C’est par ce discours programmatique du Pdg de l’agence Siècle Publicité qui est aussi le discours d’embauche d’une jeune secrétaire fraichement sortie de l’école Pigier que commence le « docu-fiction » de Didier Daeninckx. Il a inventé le personnage de mademoiselle Bonnier embauchée pour remplacer le fils du PDG, parti à la guerre tout comme le fiancé de la secrétaire.
La pub est déclarée traite de la relation de la publicité et de la guerre de 1914-18. Le récit de Melle Bonnier est étayé par de multiples exemples concrets d’affiches ou d’encarts publicitaires réels formant eux-mêmes de mini récits, ce qui en fait un livre attrayant et instructif.

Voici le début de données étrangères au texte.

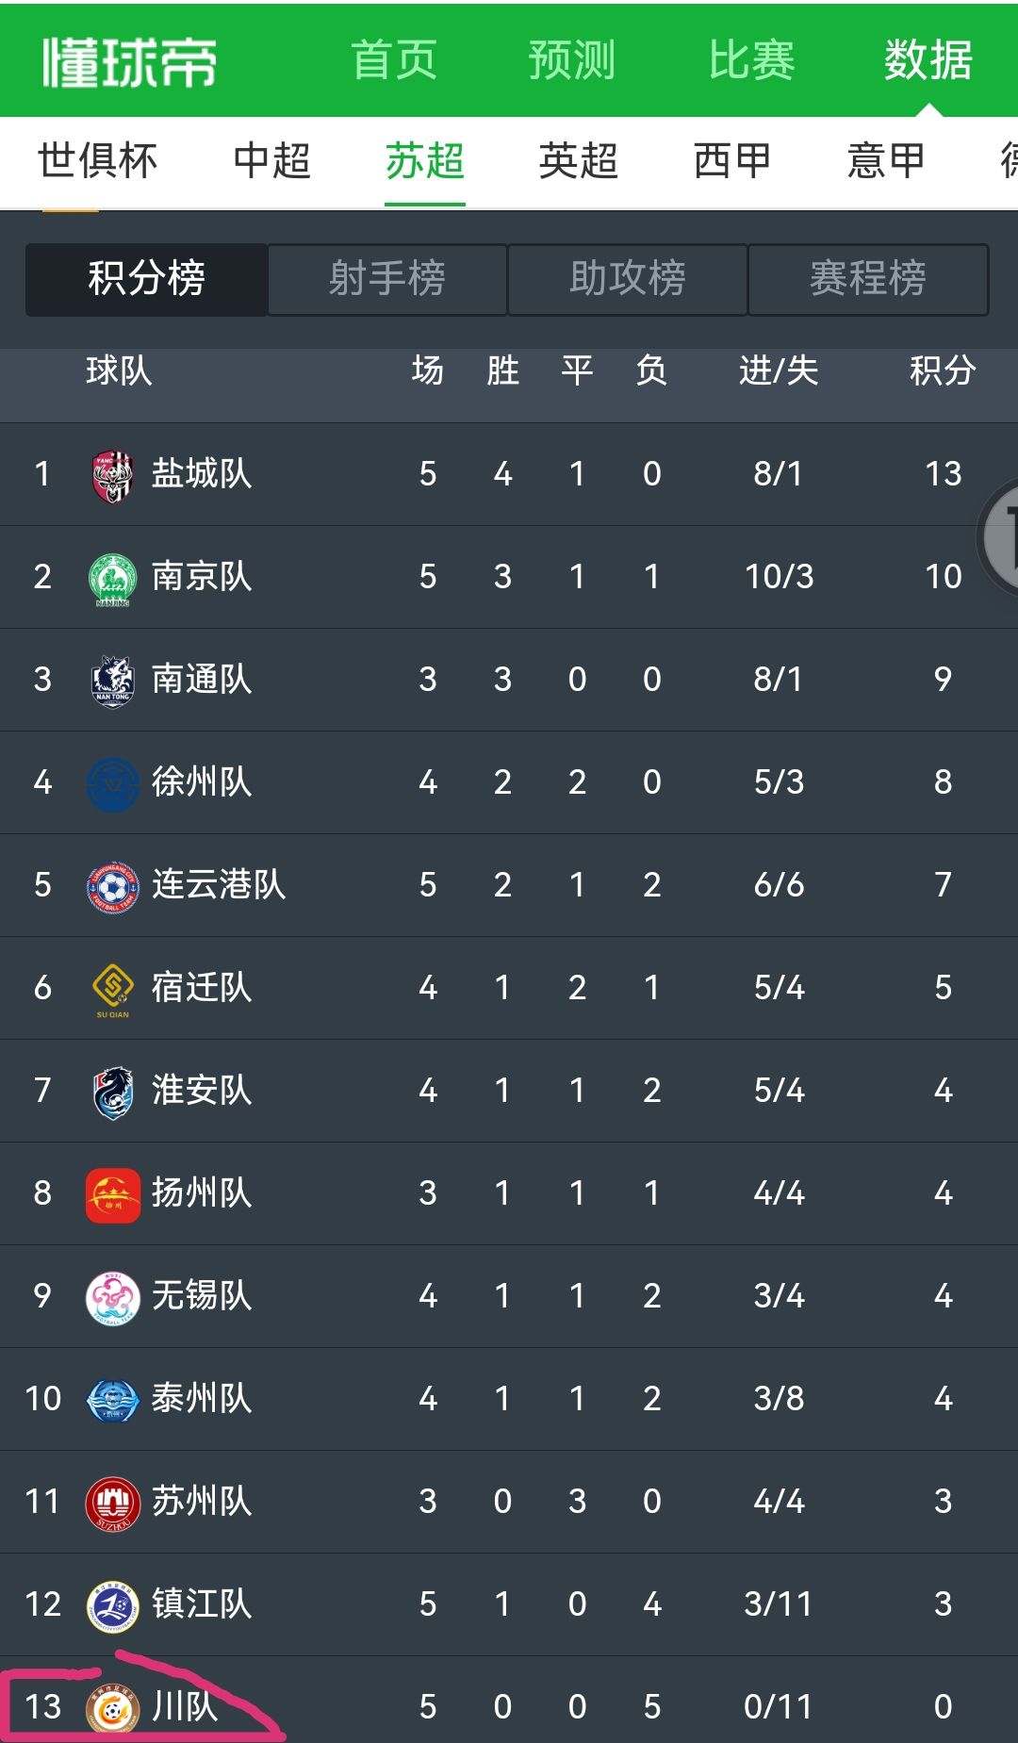Tap the 徐州队 blue crest
This screenshot has height=1743, width=1018.
[112, 783]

Il permet de suivre les modifications  dans le temps des rapports entre guerre et publicité depuis les débuts quand les poilus « deviennent le premier vecteur de la consommation » jusqu’à la fin de la guerre quand commence le tourisme mémoriel.
Le livre et la publicité – c’était encore de la réclame – suivent les péripéties de la guerre. On commence donc par les articles pour le confort et la sécurité du soldat « Lip Lip L ip Hurra ! la montre de la victoire. L’urodonal est censé lutter contre « l’autre ennemi », l’acide urique. La publicité fait vendre aussi des uniformes. L’Etat-Major n’avait pas prévu que la guerre durerait et qu’il ferait froid l’hiver. On vante la Brassière Perrin « contre la piraterie allemande », etc. Ici et là une invention étonnante comme l’encre lyophilisée qui avec quelque gouttes d’eau de pluie permet de rédiger sa correspondance.
A l’arrière, le patriotisme sert à lever des fonds. Le « mort aux boches » sert aussi à éliminer la concurrence. Comme ce qui est arrivé au bouillon Kub. Tout ce qui commençait pas un K évoquait une sonorité allemande surtout quand des polémistes d’extrême droite façon Léon Daudet s’en mêlaient. Les plaques publicitaires pour le bouillon Kub de Maggi ont été accusées de servir d’indicateurs codés aux troupes d’invasion. Le Ministre de l’Intérieur les a fait détruire. En fait la société Maggi était suisse et les codes aux dos des plaques étaient imposés par l’administration française.
Si au début de la guerre, les corps sont élégants, ils finissent mutilés, mais dans tous les cas il y a quelque chose à vendre. Les prothèses aussi sont un marché.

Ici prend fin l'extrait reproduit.